Extracted entries Start Marker

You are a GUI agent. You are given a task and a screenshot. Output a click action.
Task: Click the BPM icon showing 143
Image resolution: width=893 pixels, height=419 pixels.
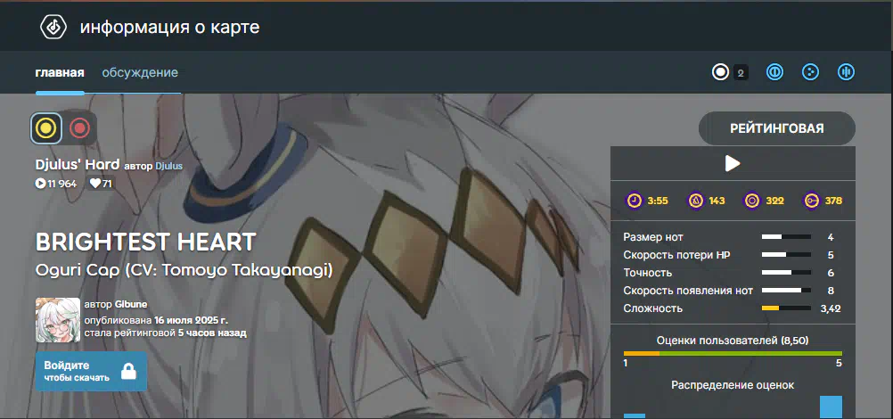click(696, 201)
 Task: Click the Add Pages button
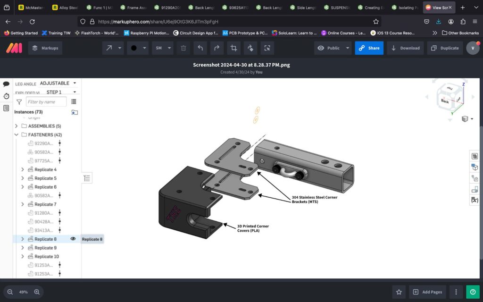point(427,292)
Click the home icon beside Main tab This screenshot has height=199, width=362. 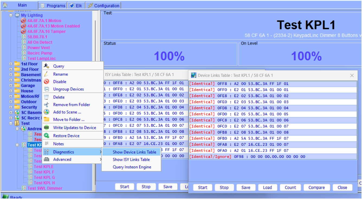tap(5, 5)
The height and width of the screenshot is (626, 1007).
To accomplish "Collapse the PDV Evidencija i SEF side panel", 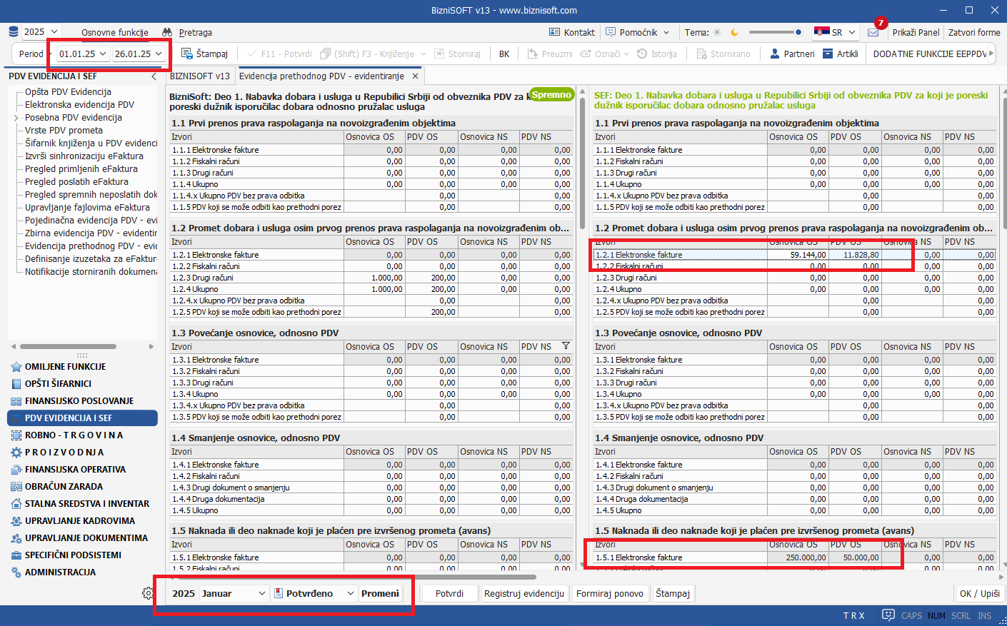I will pos(154,76).
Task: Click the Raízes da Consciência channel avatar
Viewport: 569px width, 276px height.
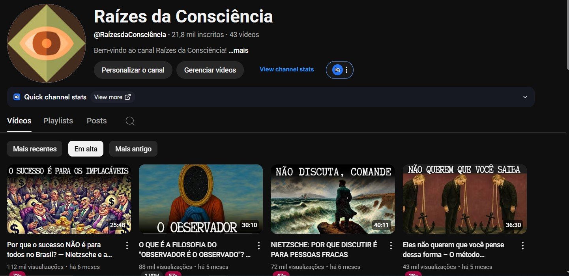Action: (x=47, y=43)
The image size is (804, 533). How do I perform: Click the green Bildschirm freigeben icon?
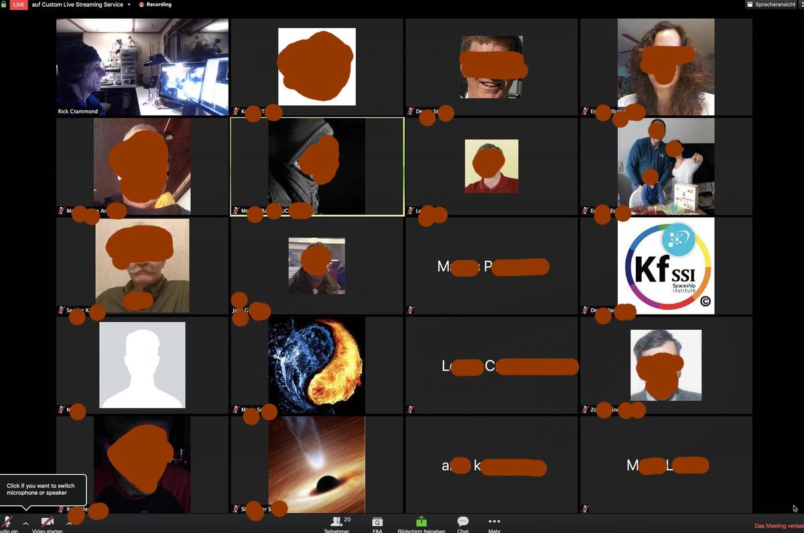[x=421, y=522]
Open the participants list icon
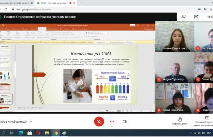This screenshot has height=137, width=213. 183,17
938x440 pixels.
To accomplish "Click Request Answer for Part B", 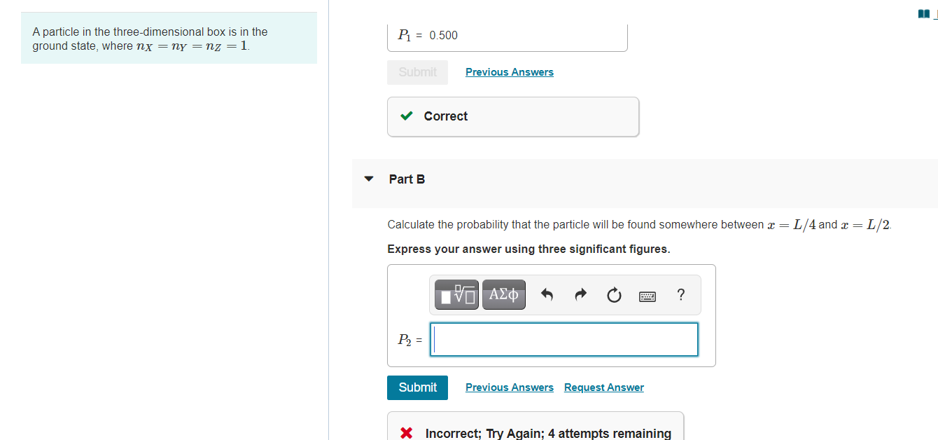I will 603,387.
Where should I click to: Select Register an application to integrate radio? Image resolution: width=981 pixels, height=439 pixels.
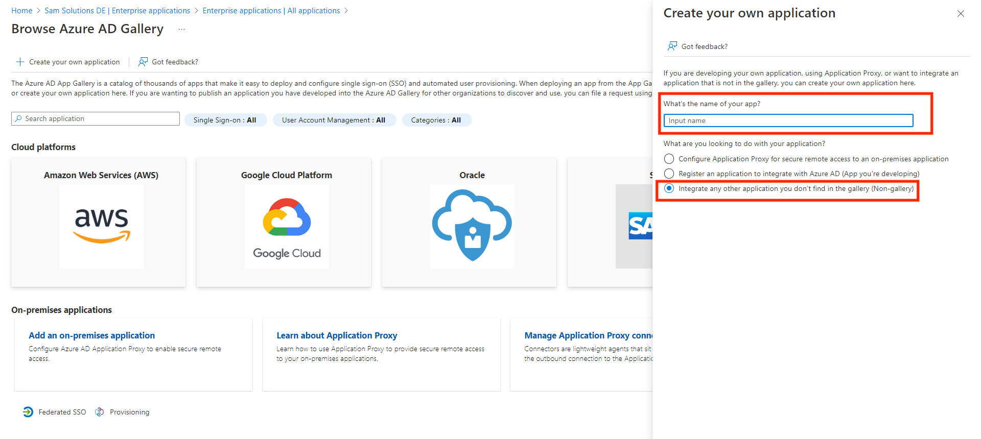click(669, 174)
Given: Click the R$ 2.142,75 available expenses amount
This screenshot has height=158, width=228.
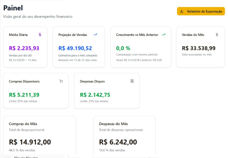Looking at the screenshot, I should (95, 95).
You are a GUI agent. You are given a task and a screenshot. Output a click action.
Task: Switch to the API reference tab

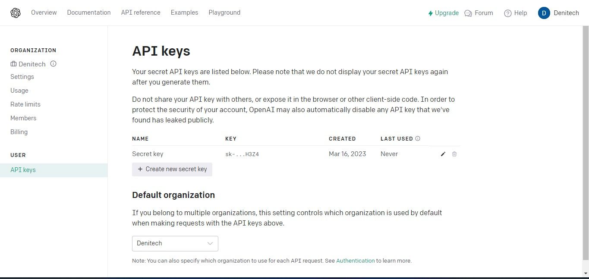click(140, 13)
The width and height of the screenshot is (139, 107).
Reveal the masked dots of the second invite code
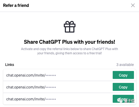click(51, 87)
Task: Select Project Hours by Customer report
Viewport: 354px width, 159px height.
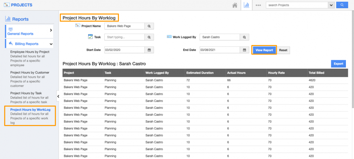Action: coord(30,73)
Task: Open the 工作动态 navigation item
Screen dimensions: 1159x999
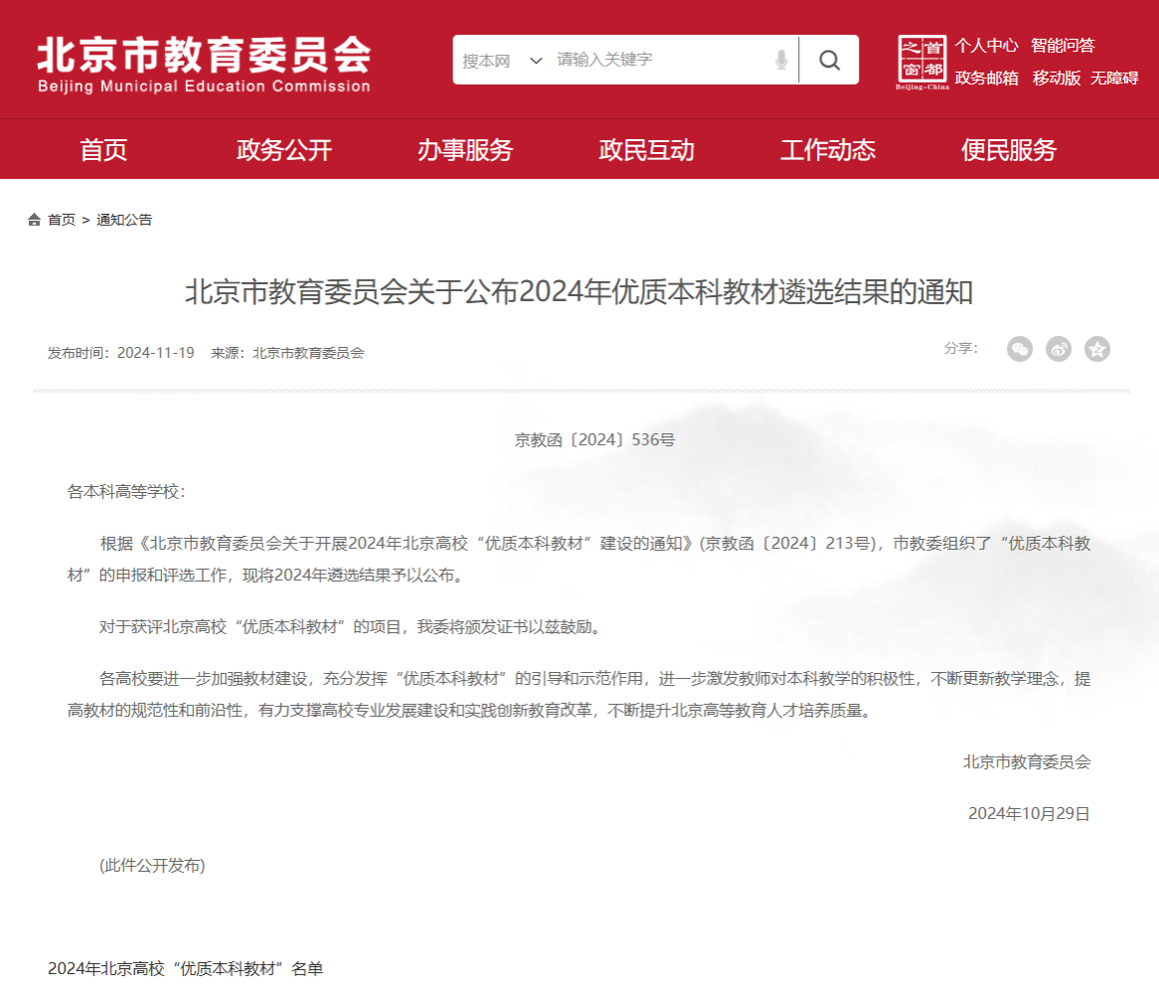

Extracted entries End Marker

■ Your assignment ■
Which lines run from the one that holds "Reveal the masked" to the final line of the records above? Return them exactly, and skip the pictures.

■ Response to the exercise ■
Reveal the masked dots of the second invite code
click(51, 87)
Task: Select Project Hours by Customer report
Viewport: 354px width, 159px height.
Action: coord(30,73)
Task: Open the 工作动态 navigation item
Screen dimensions: 1159x999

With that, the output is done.